## BEGIN DOCUMENT PASSAGE

As per Section 134(5)(e) of the Companies Act, 2013, the Company has policies and procedures in place for ensuring orderly and efficient conduct of its business including adherence to the Companys policies, the safeguarding of its assets, the prevention and detection of frauds and errors, the accuracy and completeness of the accounting records and the timely preparation of reliable financial information.

19. Insolvency and Bankruptcy Code, 2016

During the year under review, no proceedings are made or pending under the Insolvency and Bankruptcy Code, 2016.

20. Audit committee

The details pertaining to the composition of the Audit Committee are included in the Corporate Governance Report, which is a part of this report.

21. Auditors and their Reports Internal Audit and Auditors

M/s VASK & Associates, Internal Auditors have submitted their Audit Report for the financial year 2024-25. There was no qualification, reservation, observation, disclaimer or adverse remark in the internal Audit Report.

Pursuant to the provisions of Section 138 of the Act, the Board has appointed M/s VASK & Associates, Chartered Accountants (FRN: 038097) as Internal Auditors for conducting the Internal Audit of the Company for the financial year 2025-26.

Statutory Audit and Auditors

The Notes to the Financial Statements read with the Auditors Reports are self-explanatory and therefore, do not call for further comments or explanations. There has been no qualification, reservation, adverse remark or disclaimer in the Auditors Reports.

The Members in its Meeting held on 27.09.2024 has appoint M/s Suresh Kumar Mittal & Co. , Chartered Accountants (Firm Registration No.-500063N), as Statutory Auditors of the Company for a term of five consecutive years in place of retiring auditors, M/s APT and Co. LLP, Chartered Accountants (Firm Registration No.- 014621C), to hold the office from the conclusion of 12th (twelfth) Annual General Meeting till the conclusion of the 17th (Seventeen) Annual General Meeting to be held in the year 2029.

## END DOCUMENT PASSAGE
## BEGIN INFORMATION SHOWN

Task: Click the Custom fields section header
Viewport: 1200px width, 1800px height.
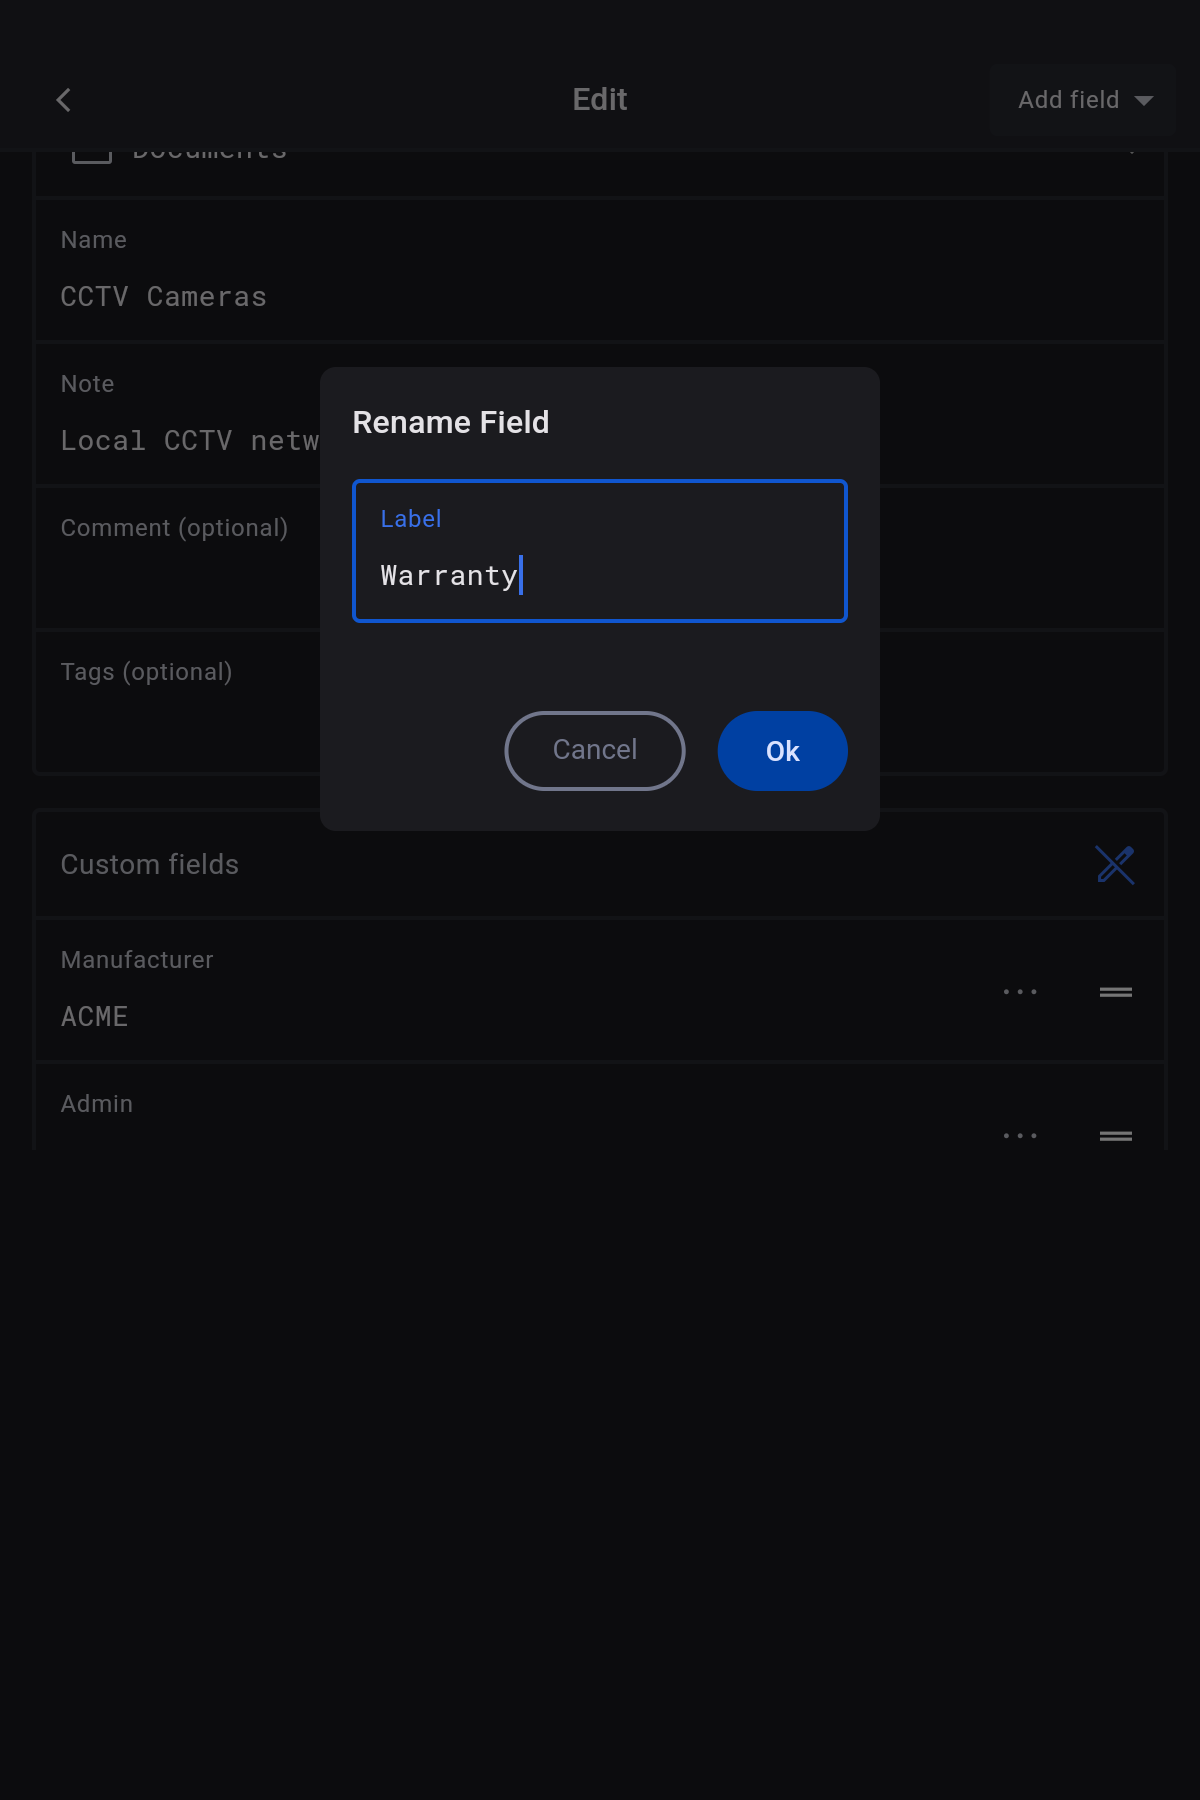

## END INFORMATION SHOWN

● **TASK TO CARRY OUT**:
Continue the company report passage on audit and statutory disclosures, starting after its last sentence. The data are separate material and have no connection to the company report passage.

● **FINAL ANSWER**:
Secretarial Audit and Auditors

The Secretarial Audit Report issued by M/s Pragnya Pradhan & Associates, Practicing Company Secretaries, Secretarial Auditors for the financial year 2024-25 is attached as Annexure "A" to this Report.

There has been no qualification, reservation, observation, disclaimer or adverse remark in the Secretarial Audit Report.

In line with the amended Regulation 24A of the Listing Regulations, the Board has approved the appointment of M/s. Ashu Gupta & Co. as the

Secretarial Auditors of the Company for a term of 5 consecutive years with effect from FY 2025-26 to FY 2029-30 subject to approval of the shareholders at the 13th AGM.

22. Secretarial Standards of ICSI:

The Company is in compliance with the Secretarial Standards on Meetings of the Board of Directors (SS – 1) and General Meetings (SS – 2) issued by The Institute of Company Secretaries of India and approved by the Central Government.

23. Risk Management

The Company has laid down procedures to inform Board members about the risk assessment and minimization procedures. The Board periodically reviewed adequate and effectiveness of the Companys internal control environment to monitor and mitigate the risk through internal audit recommendation including those relating to strengthening of the companys risk management system.

24. Vigil Mechanism and Whistle Blower Policy

The Company has revised a vigil mechanism in the form of a Whistle Blower Policy for Directors, employees and other stakeholders to report concerns about unethical behaviour, actual or suspected fraud or violation of the Companys "Code of Conduct and Ethics in pursuance of provisions of Section 177(10) of the Act which is available on the website of the Company at http://www.jpifcl.com/financial/ WHISTLE_BLOWER_POLICY.pdf. The vigil mechanism under the Whistle Blower Policy provides adequate safeguard against victimization of the Directors and the employees who avail of the mechanism and also provides for direct access to Chairman of the Audit Committee in appropriate or exceptional cases. During the year under review, there was no complaint received under this mechanism.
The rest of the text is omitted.